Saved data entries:
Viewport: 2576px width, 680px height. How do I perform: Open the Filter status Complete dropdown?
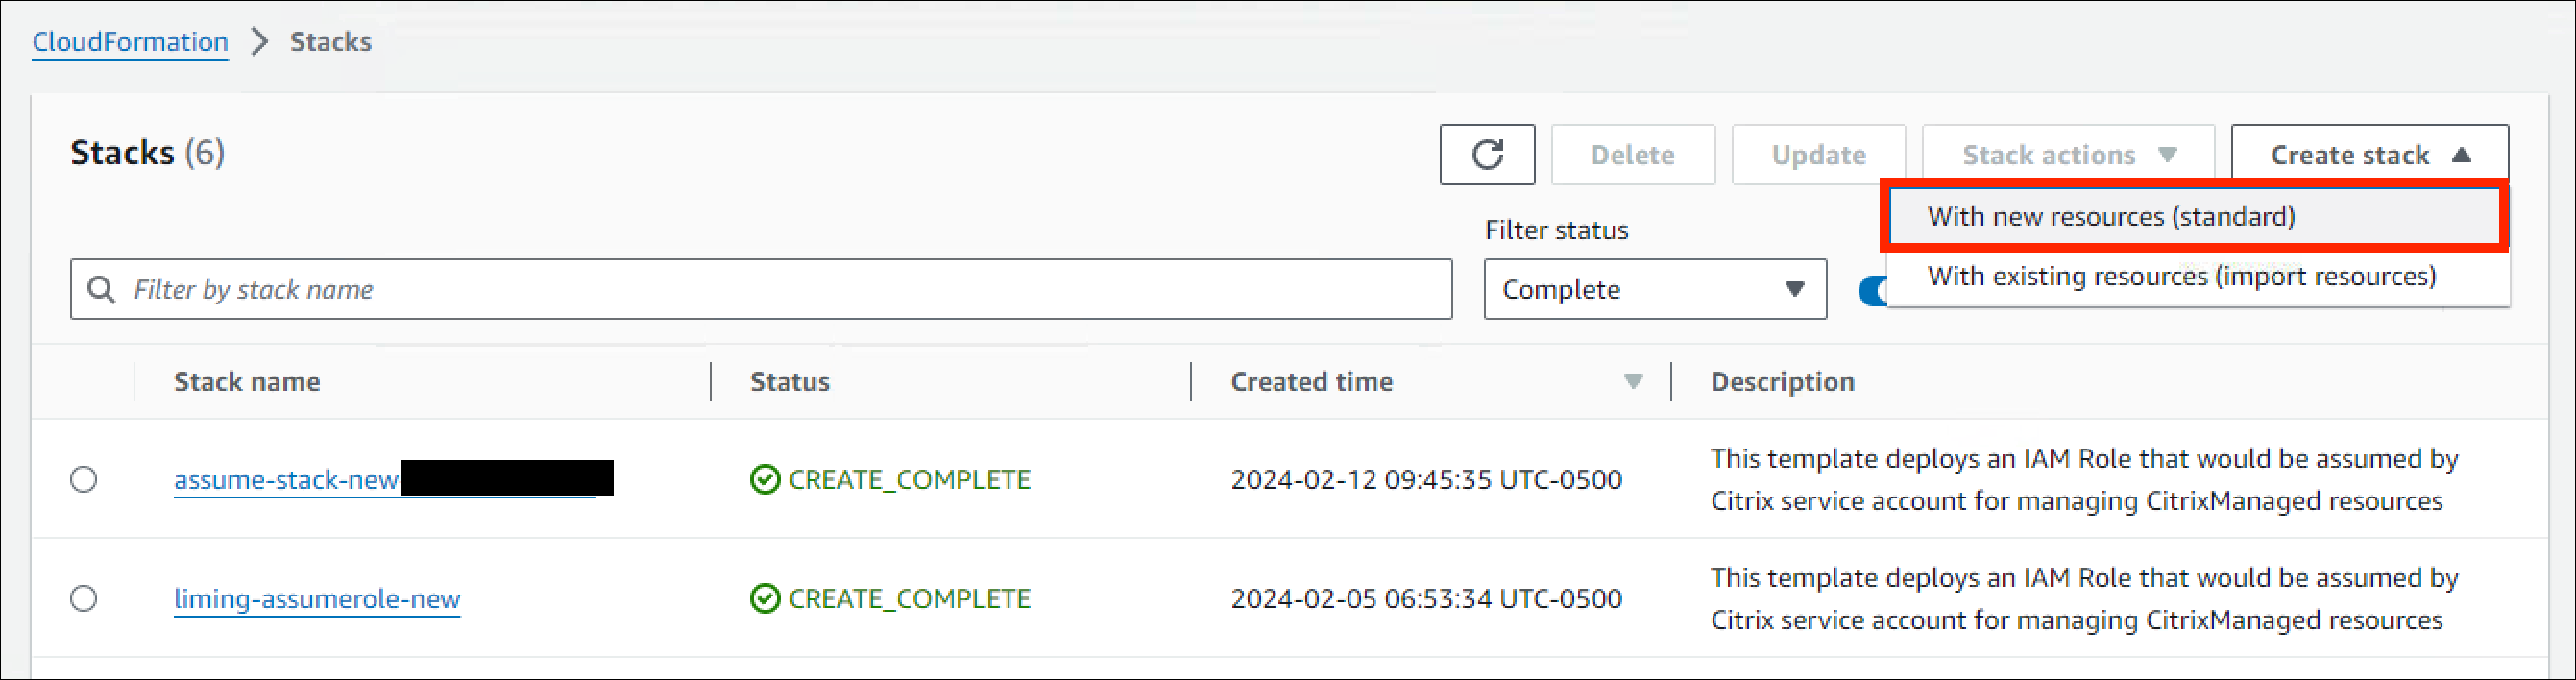tap(1654, 290)
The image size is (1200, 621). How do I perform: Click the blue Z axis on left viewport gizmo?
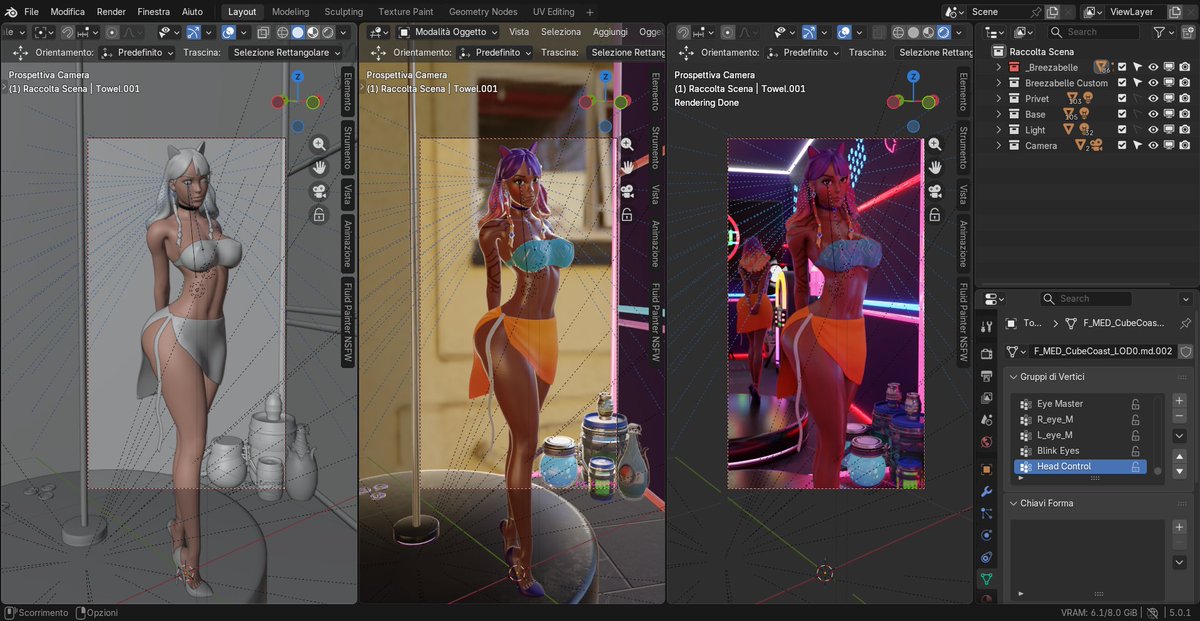pyautogui.click(x=297, y=77)
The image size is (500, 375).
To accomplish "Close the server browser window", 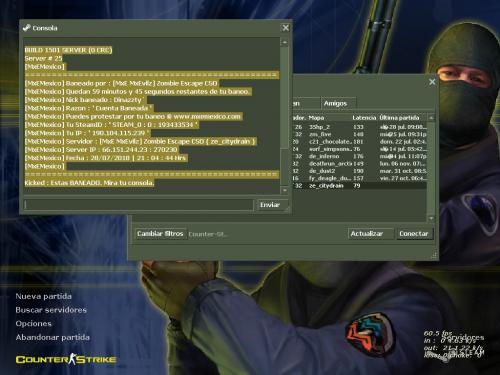I will coord(432,82).
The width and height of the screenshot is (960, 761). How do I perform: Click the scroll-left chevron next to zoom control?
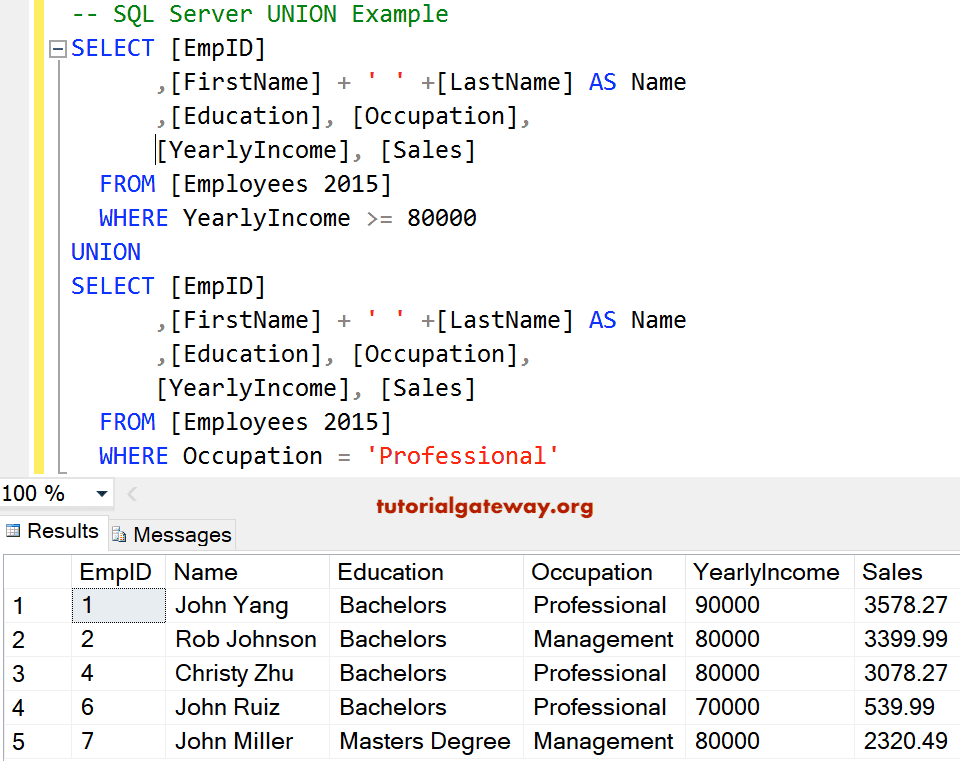(130, 492)
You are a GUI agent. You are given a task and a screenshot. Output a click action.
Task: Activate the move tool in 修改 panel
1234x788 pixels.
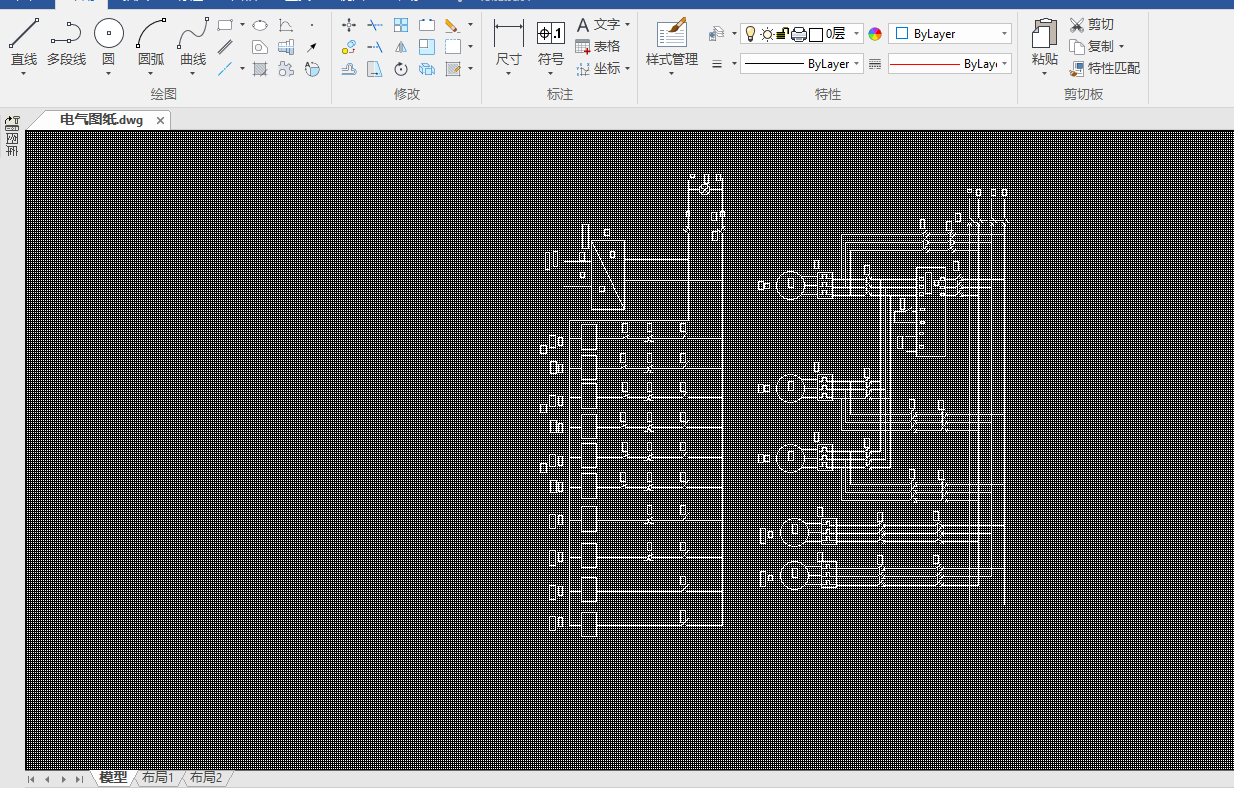click(349, 25)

§ BRIEF: From the line with "You are a GUI" to the final line of the records, inclusive, set down the lines exactly and add nothing; leave every picture out.

§ EXERCISE SOLUTION:
You are a GUI agent. You are given a task and a screenshot. Output a click action.
Task: Activate the move tool in 修改 panel
1234x788 pixels.
click(349, 25)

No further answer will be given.